Inflation : +5,9% sur un an en avril, d’après l’Insee

Cette nouvelle accélération intervient après un ralentissement au mois de mars. Energie et services sont les secteurs en cause.

Ce jour, et selon une première estimation, l’Insee indique que l’inflation a rebondi à 5,9% sur un an en avril en France.

Une nouvelle accélération survenant après un ralentissement à 5,7 % en mars.

Inflation : énergie et services en cause

Dans le détail, le coût des produits énergétiques (gaz, électricité, pétrole) a augmenté de 7 % entre avril 2022 et avril 2023, après une hausse plus mesurée de 4,9 % sur un an en mars. En revanche, l’accélération de l’inflation est moins importante en ce qui concerne le tabac (+9,4 % sur un an après +7,8 %) et les services (+3,2 % après +2,9 %).

Du côté alimentaire, la hausse est un peu moins spectaculaire qu’en mars (14,9% contre 16%).
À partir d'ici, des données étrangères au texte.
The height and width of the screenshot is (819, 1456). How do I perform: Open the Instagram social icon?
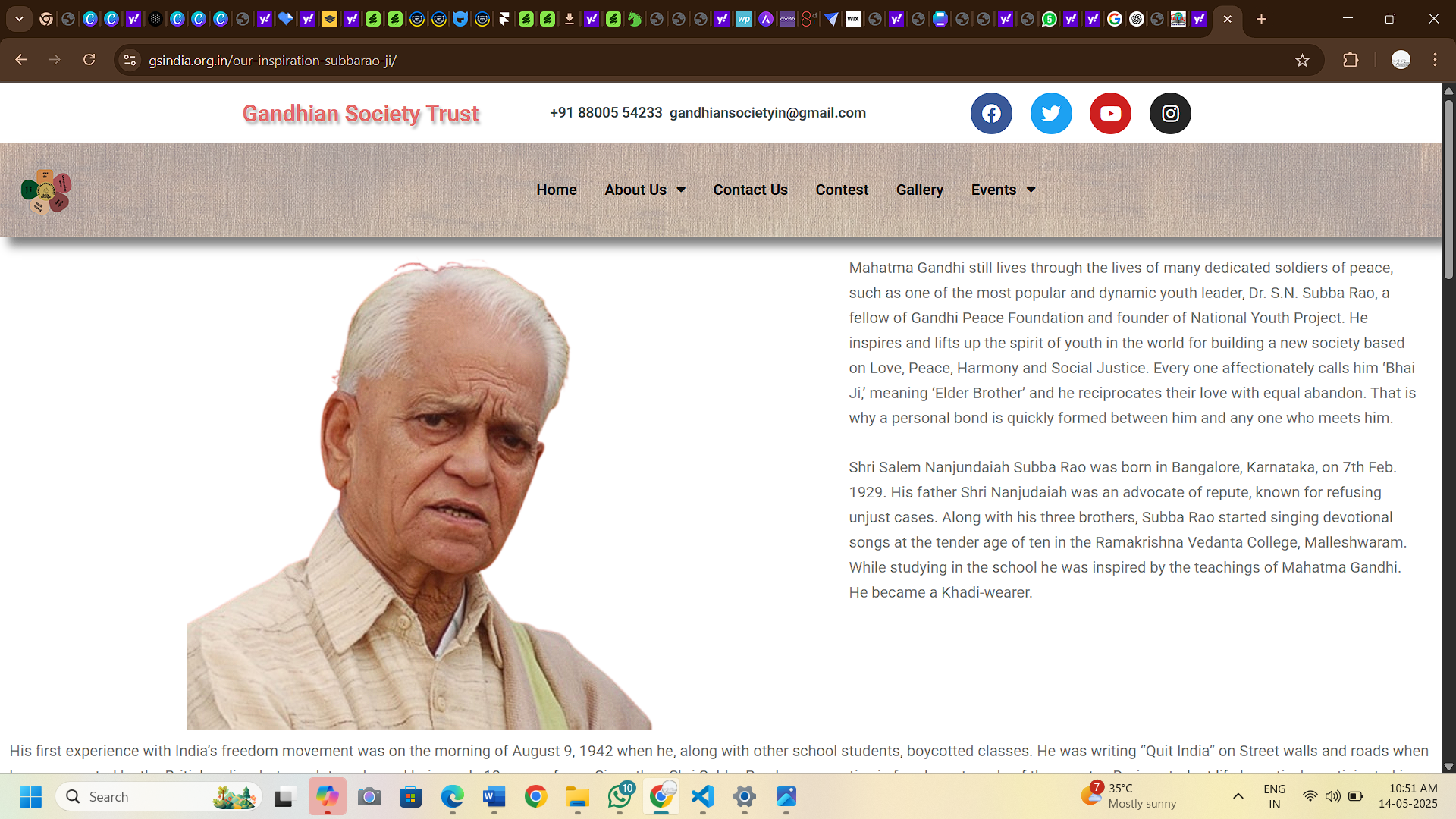point(1170,114)

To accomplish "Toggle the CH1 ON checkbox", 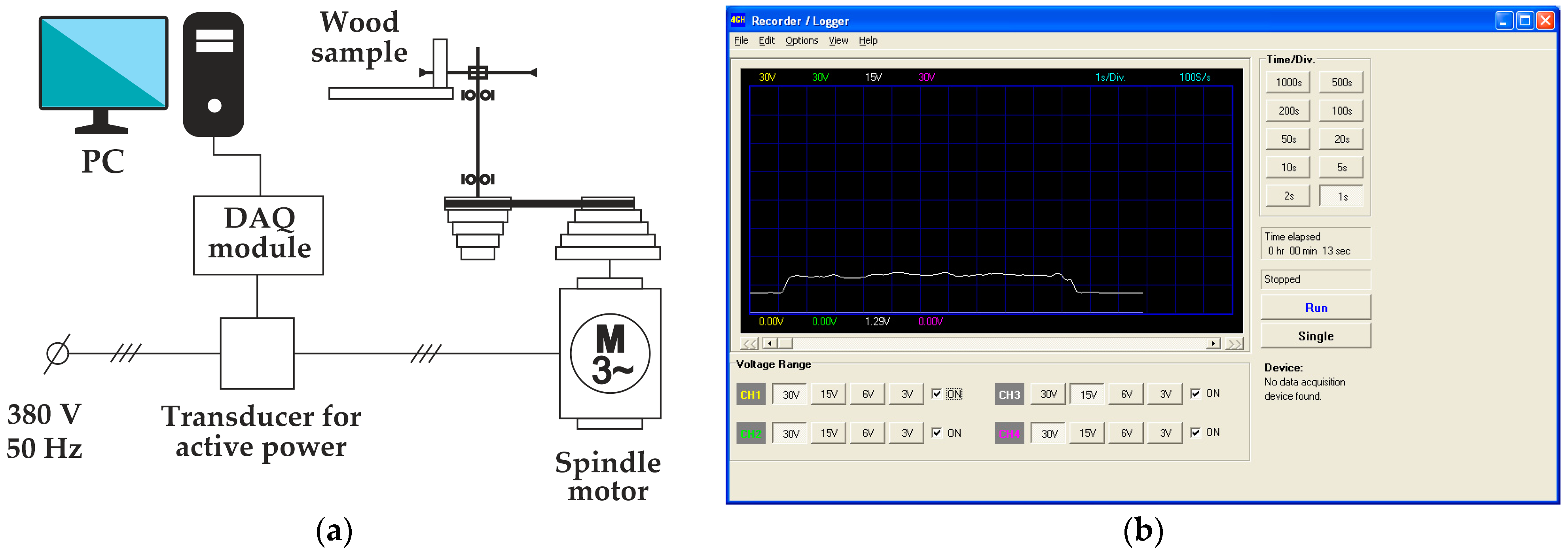I will (937, 394).
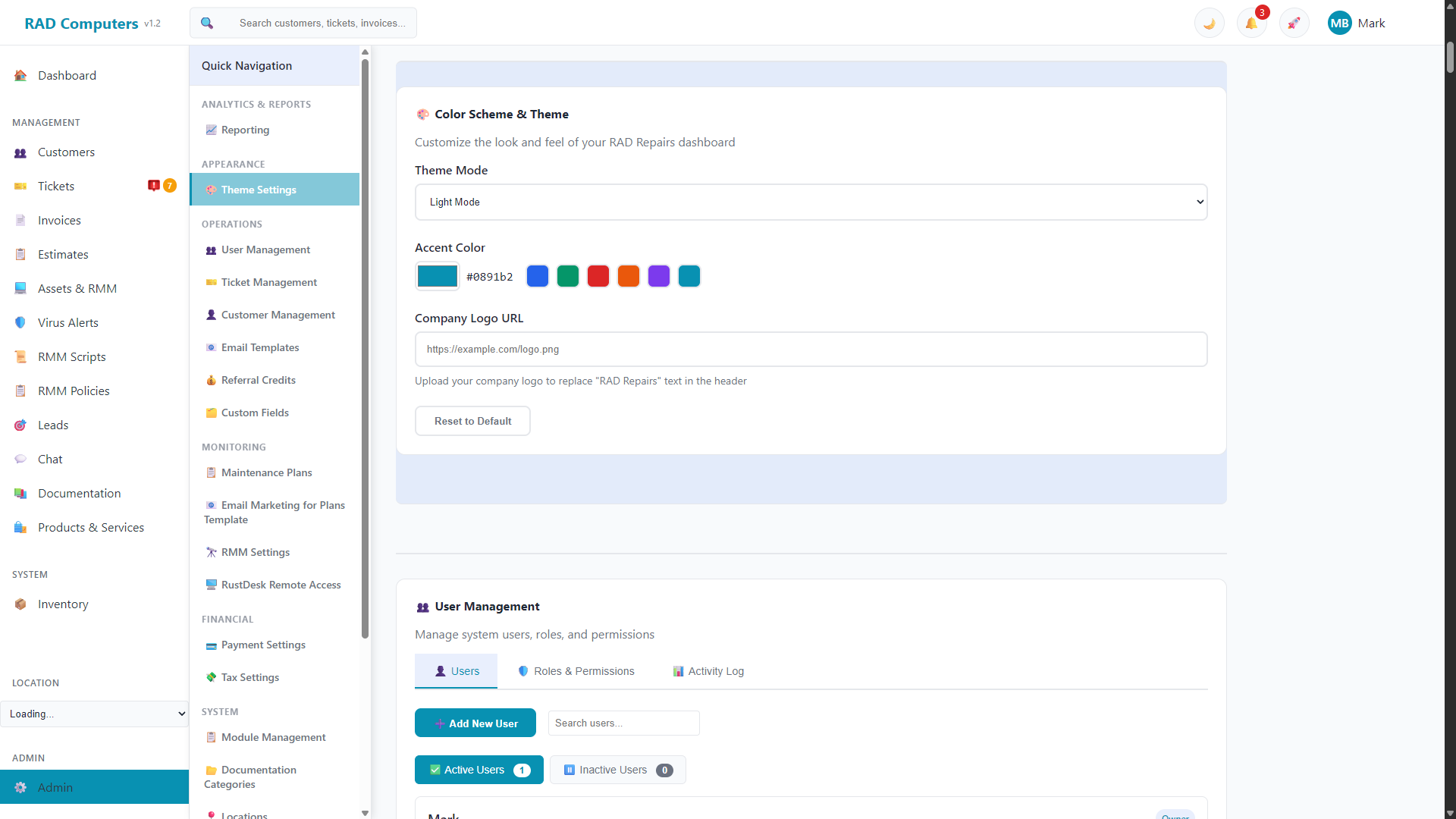This screenshot has height=819, width=1456.
Task: Toggle the Inactive Users filter
Action: click(617, 770)
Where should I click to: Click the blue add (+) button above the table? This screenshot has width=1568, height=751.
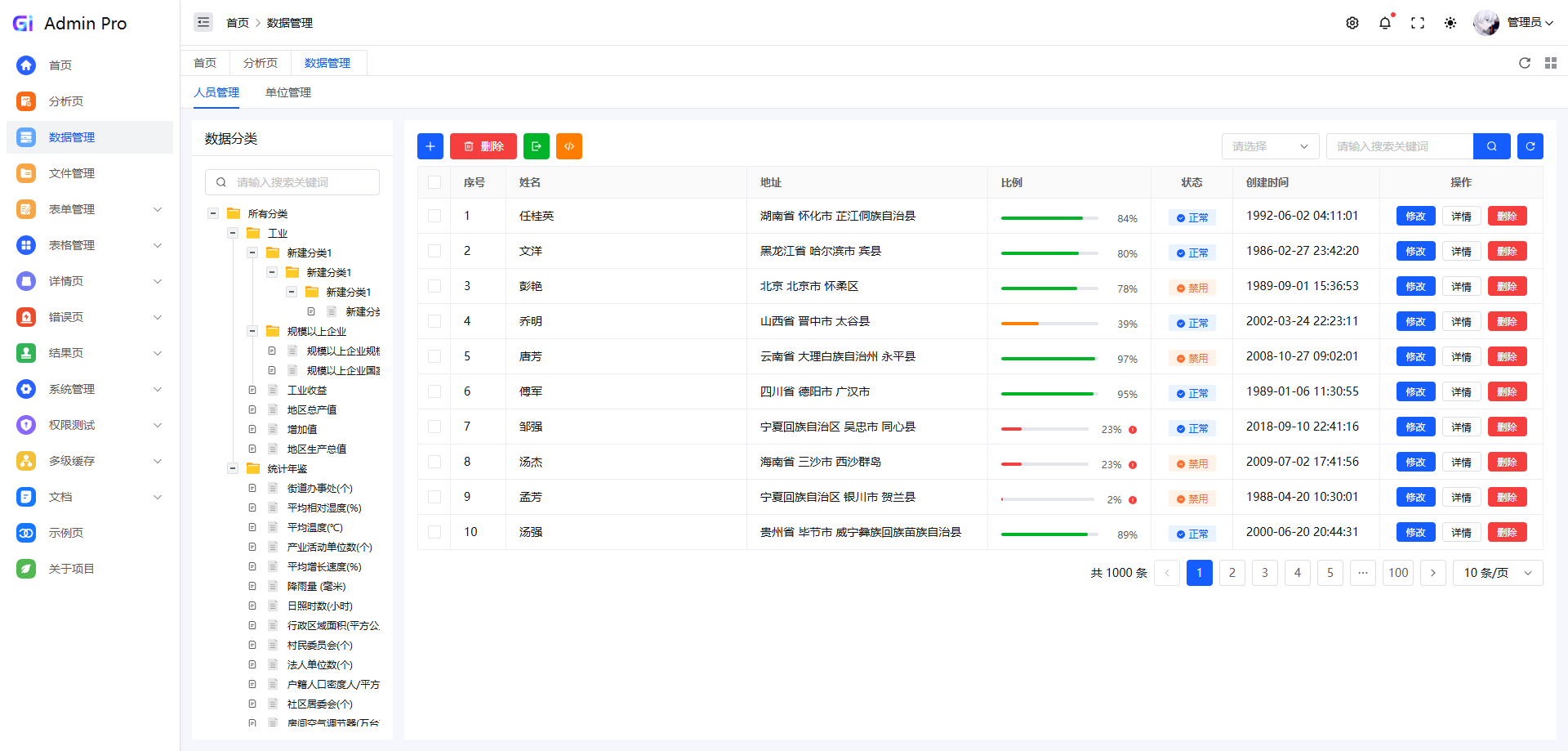[430, 146]
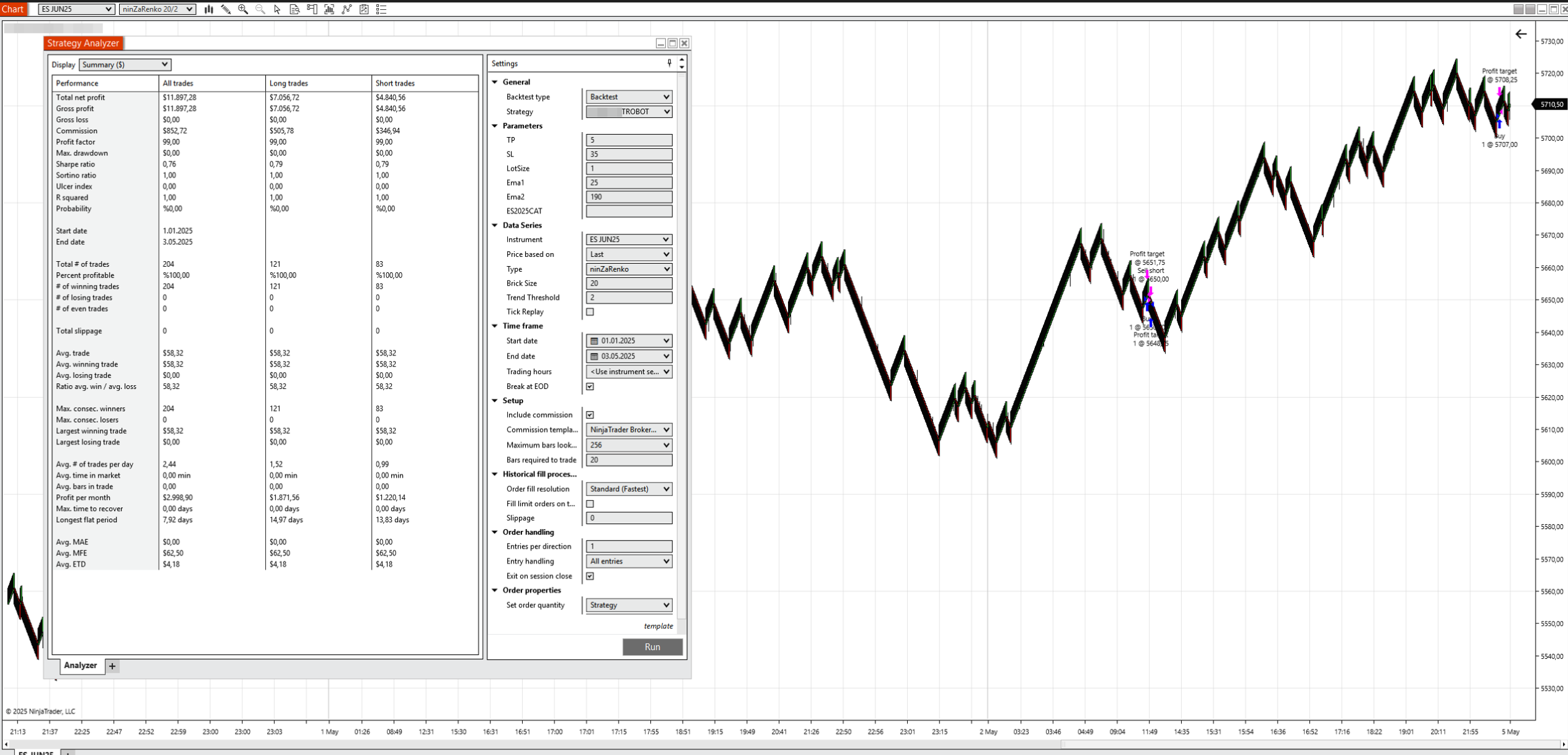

Le ralentissement de la hausse des prix de ce secteur en avril concerne en grande partie les produits frais, qui ont vu leurs prix grimper de 10,2 % sur un an, après avoir flambé de plus de 17 % en mars.

Vers un ralentissement ?

Les autres produits alimentaires ont pris 15,8% sur un an, sur la cadence du mois précédent (15,7%). Quant aux produits manufacturés, leur prix a augmenté de 4,7% sur un an, ce qui correspond à un très léger ralentissement par rapport au mois de mars (4,8%).

Au rayon des bonnes nouvelles encore, l’Insee indique que « sur un mois, les prix à la consommation augmenteraient de 0,6% en avril 2023, après +0,9% en mars ».

L’avenir en question

Et ensuite ? Les avis divergent. D’un côté, le gouvernement envisage un taux d’inflation à 4,9% en 2023, et 2,6% en 2024.

Mais de l’autre côté, des experts du Haut conseil des finances publiques ne se montrent pas aussi optimistes :

Les prix des produits alimentaires devraient continuer à augmenter sous l’effet de la transmission des hausses passées de coûts de production et […] les prix des services resteront soutenus par la forte progression des salaires, liée aux difficultés de recrutement et à la compensation de l’inflation élevée.